**WHAT THIS TASK INVOLVES:** Which lines below contain "size"? Copy every one of them.

== INPUT

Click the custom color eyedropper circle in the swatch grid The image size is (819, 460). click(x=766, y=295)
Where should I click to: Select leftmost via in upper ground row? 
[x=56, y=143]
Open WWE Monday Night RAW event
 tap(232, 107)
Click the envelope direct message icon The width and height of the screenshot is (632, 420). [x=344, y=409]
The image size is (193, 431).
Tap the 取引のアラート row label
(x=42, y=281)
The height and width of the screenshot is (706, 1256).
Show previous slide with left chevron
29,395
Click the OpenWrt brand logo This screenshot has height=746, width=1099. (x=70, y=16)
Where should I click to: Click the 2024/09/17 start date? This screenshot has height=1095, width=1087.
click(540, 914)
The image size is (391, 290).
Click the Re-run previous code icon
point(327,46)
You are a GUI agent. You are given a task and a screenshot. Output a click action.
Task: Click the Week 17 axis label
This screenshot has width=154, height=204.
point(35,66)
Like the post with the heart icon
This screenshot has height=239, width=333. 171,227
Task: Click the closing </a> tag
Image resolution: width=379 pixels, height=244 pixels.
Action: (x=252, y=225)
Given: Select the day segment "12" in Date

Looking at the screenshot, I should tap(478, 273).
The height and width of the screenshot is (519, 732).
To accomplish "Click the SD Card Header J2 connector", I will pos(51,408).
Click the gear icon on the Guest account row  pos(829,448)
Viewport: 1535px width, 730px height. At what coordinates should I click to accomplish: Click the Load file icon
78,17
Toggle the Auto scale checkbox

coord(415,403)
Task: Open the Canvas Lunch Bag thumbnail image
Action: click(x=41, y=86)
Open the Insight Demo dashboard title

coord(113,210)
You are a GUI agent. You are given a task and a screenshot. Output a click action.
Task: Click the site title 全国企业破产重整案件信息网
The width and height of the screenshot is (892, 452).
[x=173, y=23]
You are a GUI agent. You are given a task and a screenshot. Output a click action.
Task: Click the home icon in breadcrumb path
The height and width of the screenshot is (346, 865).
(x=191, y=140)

====

**RESPONSE BELOW:**
Click the custom color eyedropper circle in the swatch grid The image size is (819, 460). click(x=766, y=295)
The image size is (193, 431).
The image size is (391, 290).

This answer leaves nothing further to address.